[What is expected]: Below are entries. Reproduce exactly the lines between the line holding "The image size is (1180, 1474)." and the line holding "You are a computer-use", inclusive, and only those.

START Supplied data

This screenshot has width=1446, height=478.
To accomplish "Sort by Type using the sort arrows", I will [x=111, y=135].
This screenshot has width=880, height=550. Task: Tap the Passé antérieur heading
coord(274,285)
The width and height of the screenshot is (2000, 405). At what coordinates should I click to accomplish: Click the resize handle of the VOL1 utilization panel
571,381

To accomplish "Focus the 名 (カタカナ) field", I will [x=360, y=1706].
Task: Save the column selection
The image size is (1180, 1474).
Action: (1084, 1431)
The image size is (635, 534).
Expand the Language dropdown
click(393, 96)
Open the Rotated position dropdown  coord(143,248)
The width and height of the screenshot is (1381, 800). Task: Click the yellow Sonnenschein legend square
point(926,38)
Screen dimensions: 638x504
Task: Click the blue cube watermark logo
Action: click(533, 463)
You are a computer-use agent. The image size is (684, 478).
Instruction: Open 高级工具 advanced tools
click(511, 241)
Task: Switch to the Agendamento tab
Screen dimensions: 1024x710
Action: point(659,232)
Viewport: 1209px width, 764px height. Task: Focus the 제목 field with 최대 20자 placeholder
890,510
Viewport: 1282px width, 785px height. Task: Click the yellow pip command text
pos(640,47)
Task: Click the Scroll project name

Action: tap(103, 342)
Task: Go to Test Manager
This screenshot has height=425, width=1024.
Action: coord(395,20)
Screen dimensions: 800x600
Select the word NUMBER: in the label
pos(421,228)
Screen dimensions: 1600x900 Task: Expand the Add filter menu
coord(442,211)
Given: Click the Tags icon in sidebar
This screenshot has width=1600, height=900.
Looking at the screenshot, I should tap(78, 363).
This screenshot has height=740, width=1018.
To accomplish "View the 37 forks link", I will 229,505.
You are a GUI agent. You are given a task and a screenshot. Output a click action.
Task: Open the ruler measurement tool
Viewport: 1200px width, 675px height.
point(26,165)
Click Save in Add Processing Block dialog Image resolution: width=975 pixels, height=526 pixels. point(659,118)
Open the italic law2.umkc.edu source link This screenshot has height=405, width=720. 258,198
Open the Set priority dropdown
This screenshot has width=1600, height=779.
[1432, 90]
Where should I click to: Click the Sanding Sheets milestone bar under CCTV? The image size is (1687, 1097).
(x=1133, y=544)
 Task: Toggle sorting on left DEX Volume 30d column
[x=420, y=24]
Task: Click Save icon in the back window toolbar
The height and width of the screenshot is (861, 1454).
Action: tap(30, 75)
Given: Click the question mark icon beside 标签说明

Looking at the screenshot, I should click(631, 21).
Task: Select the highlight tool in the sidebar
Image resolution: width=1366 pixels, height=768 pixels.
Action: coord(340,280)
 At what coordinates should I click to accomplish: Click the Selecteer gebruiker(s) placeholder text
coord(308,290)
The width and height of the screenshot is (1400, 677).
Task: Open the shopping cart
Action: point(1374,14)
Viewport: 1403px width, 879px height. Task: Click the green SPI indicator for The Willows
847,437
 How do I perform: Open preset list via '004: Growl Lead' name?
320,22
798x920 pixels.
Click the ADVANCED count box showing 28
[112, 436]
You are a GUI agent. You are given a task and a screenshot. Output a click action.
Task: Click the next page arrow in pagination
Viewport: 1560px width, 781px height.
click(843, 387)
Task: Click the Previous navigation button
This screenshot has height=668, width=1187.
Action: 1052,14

END Supplied data

[Response to the exercise]:
The image size is (1180, 1474).
Action: (1084, 1431)
The image size is (635, 534).
Expand the Language dropdown
click(393, 96)
Open the Rotated position dropdown  coord(143,248)
The width and height of the screenshot is (1381, 800). Task: Click the yellow Sonnenschein legend square
point(926,38)
Screen dimensions: 638x504
Task: Click the blue cube watermark logo
Action: click(533, 463)
You are a computer-use agent. The image size is (684, 478).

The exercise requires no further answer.